Sendo inimiga, a morte é realmente indesejável e pesarosa para todos os que amam a vida. Mas não deve causar pesar excessivo, esmagador para os que conhecem a verdade a respeito da morte e sobre o propósito de Deus, de ressuscitar os mortos durante o reinado milenar de seu Rei messiânico. Os cristãos na cidade de Tessalônica, cercados por costumes gregos baseados na crença babilônica na imortalidade da alma, foram informados pelo apóstolo: “Irmãos, não queremos que sejais ignorantes no que se refere aos que estão dormindo na morte, para que não estejais pesarosos como os demais que não têm esperança.” — 1 Tes. 4:13.
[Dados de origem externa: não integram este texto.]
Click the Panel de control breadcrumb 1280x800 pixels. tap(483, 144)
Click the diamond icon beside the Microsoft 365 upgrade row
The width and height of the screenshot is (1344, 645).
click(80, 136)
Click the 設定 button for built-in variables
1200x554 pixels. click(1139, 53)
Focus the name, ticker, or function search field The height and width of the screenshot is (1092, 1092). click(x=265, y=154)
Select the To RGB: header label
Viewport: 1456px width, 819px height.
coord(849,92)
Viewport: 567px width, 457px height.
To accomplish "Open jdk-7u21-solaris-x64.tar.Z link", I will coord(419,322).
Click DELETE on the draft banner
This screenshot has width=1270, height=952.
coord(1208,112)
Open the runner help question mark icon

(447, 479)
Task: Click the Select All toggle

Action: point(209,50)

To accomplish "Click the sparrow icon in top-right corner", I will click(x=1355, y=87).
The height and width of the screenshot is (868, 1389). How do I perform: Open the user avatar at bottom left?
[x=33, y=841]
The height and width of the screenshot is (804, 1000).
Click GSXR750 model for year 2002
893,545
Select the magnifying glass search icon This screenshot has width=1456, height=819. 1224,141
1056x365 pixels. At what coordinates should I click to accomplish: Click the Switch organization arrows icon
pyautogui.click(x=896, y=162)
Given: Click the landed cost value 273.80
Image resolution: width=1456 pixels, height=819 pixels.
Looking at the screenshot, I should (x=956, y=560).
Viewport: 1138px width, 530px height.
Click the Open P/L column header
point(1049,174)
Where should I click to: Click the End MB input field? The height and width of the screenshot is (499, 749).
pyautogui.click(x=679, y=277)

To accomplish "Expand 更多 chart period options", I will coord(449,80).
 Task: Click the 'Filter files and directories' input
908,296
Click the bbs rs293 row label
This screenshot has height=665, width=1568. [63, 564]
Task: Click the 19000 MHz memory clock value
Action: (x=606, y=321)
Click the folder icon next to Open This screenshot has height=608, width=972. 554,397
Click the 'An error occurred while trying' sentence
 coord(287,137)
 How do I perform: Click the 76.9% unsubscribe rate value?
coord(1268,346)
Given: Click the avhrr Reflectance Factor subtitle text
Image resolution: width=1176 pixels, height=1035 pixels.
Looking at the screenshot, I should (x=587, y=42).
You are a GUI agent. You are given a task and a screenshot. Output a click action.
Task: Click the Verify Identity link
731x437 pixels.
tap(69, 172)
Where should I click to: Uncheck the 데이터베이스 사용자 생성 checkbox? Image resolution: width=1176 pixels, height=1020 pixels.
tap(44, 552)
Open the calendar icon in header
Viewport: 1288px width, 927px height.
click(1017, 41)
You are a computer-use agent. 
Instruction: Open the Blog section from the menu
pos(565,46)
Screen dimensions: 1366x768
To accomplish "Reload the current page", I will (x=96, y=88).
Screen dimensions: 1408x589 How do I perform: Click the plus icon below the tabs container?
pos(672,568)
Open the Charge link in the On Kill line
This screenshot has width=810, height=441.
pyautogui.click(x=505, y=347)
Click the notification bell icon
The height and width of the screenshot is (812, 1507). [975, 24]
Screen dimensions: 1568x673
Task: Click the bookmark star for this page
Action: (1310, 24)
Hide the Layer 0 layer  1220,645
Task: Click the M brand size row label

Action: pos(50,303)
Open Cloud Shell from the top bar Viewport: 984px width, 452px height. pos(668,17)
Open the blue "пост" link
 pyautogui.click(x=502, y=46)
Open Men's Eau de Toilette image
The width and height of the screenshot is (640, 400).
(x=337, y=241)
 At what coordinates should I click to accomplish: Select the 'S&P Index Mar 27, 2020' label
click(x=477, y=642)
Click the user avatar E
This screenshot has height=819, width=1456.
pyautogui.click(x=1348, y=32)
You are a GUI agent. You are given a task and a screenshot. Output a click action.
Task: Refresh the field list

Deus dá esta verdadeira esperança para aliviar os homens do medo daquilo que vem após a morte, a grande inimiga que causa tanta aflição. Remove da morte a dor, por se saber que o Senhor Jesus Cristo, depois de esvaziar a sepultura de toda a humanidade, também eliminará todo vestígio do pecado (que causa a condenação à morte) em todos os obedientes. Então, a própria morte adâmica, como último inimigo do homem a desaparecer, será lançada no “lago de fogo”, símbolo da extinção eterna. Deste modo, a ressurreição dos mortos terrestres durante o reinado milenar de Cristo, eliminará o clima do medo em que a humanidade tem vivido durante séculos. Este será eliminado para sempre. Quão grande será o alívio! — Rev. 20:13, 14; 1 Cor. 15:26; Rom. 8:20, 21.